I must remember that having a family member with a terminal disease is not easy. In fact, often-times it is easier on the person with the disease than those who love them.
I can lie in bed and try to sleep; trying to deal with the pain and restlessness from whatever treatment I am on. Sometimes quietly making moaning sounds, often not realizing how disturbing I am being.
I must remember how this affects my wife living in the same room. In the morning, I can get up and carry on, the night behind me. But she has to recover from watching someone she loves (hopefully!) suffer all night, having had little sleep herself. Oh Lord, please let me be more considerate, help me be a better person.

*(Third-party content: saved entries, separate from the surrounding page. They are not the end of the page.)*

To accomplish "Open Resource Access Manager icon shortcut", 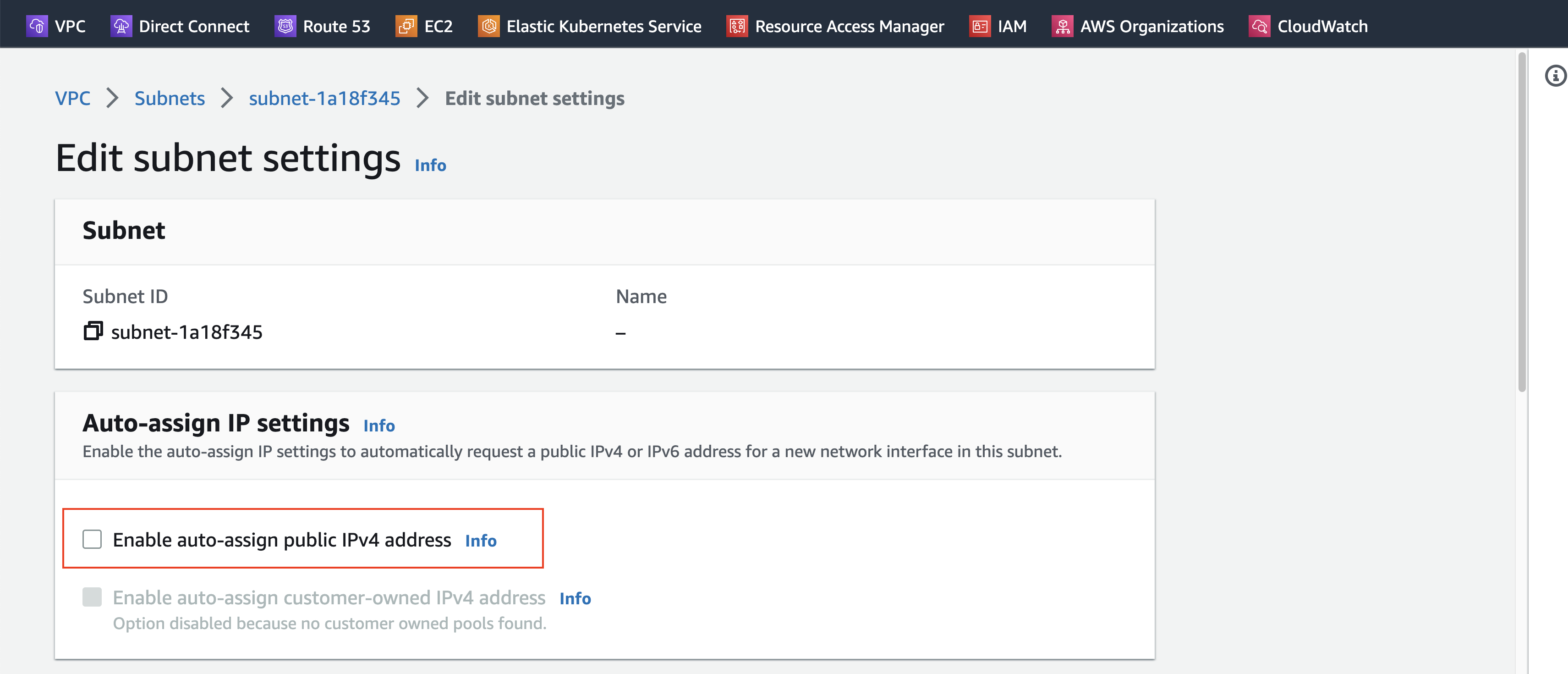I will pyautogui.click(x=736, y=26).
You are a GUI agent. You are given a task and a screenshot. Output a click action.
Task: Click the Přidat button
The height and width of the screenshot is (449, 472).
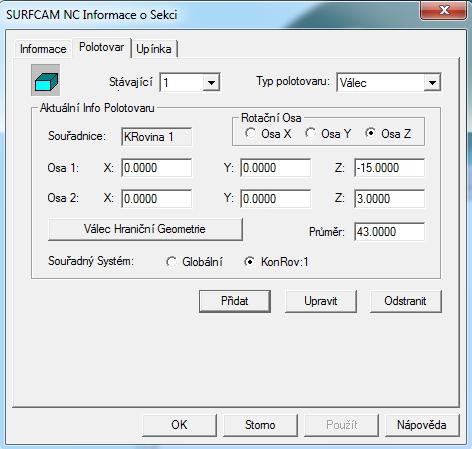pos(235,301)
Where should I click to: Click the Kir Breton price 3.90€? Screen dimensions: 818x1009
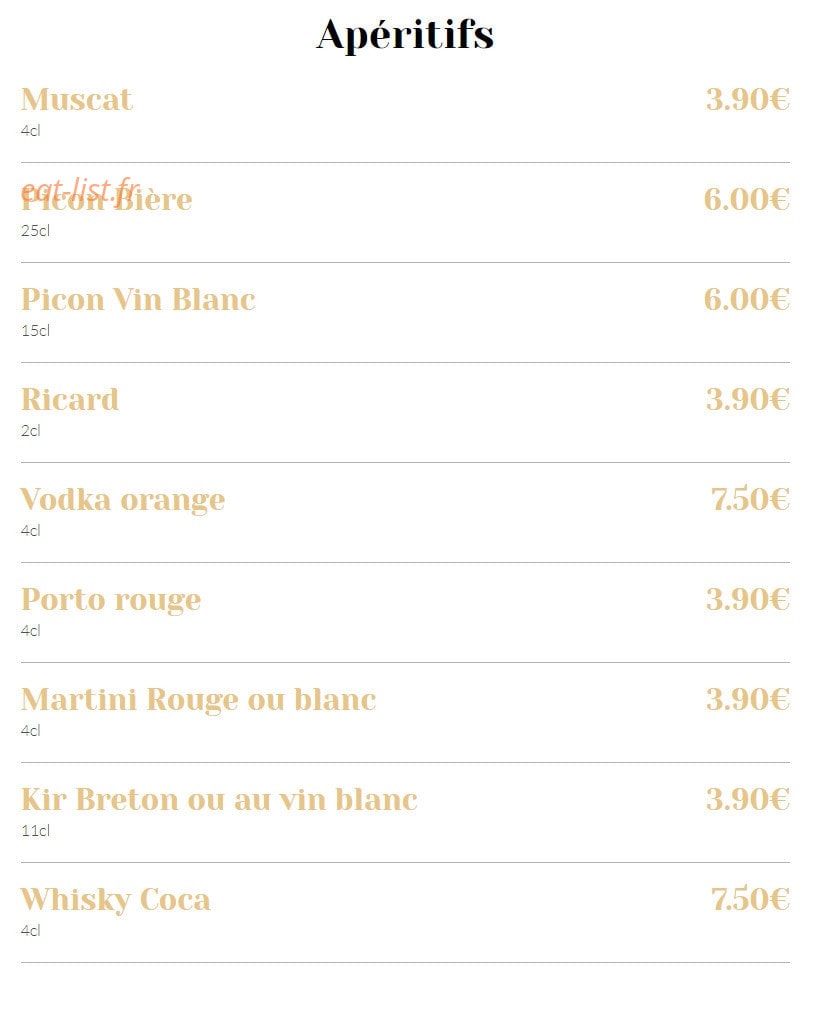[747, 799]

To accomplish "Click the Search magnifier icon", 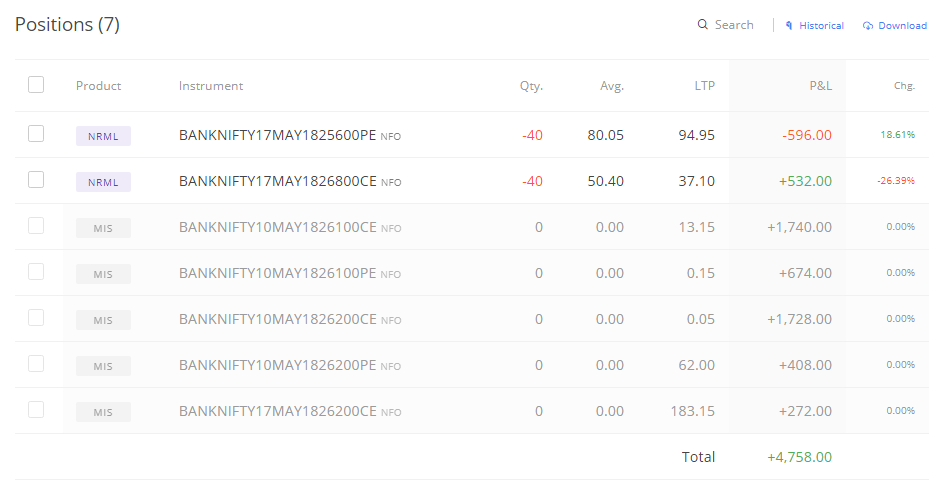I will (702, 25).
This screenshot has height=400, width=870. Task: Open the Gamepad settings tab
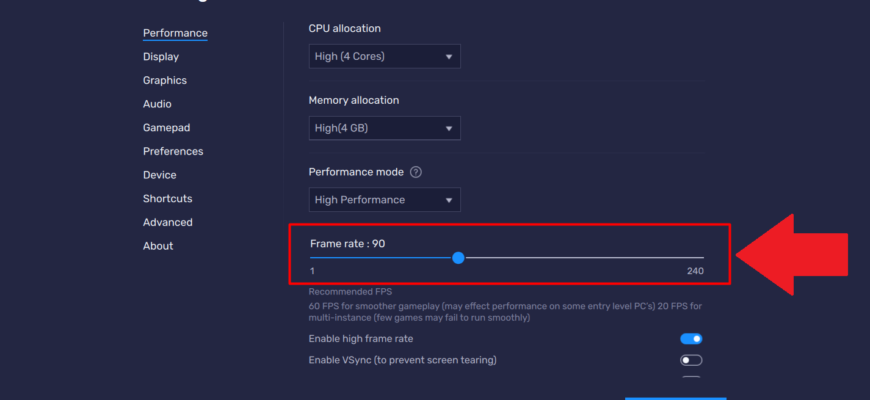point(166,128)

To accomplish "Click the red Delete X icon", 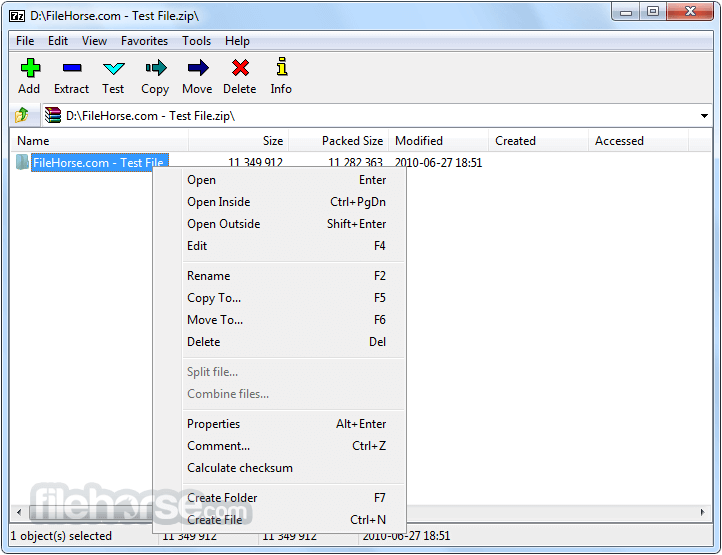I will (240, 68).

A dear friend, who reads a lot about the subject of death and dying, pointed out to me that hospice staff and others looking after terminally ill patients notice often that patients who show more concern for the well-being of family, friends, and staff, etc., than for themselves, are the ones who are most at peace with their situation – and the nicest to be around!
And it is well known that those who do unsolicited acts of kindness are happier people.
We have a purpose in this life, to become closer to God, to endeavour to love Him and all living entities, all God’s children, our sisters, our brothers. Taking our attention off ourselves and directing it for a higher purpose.
I WILL make an effort to become less self-absorbed.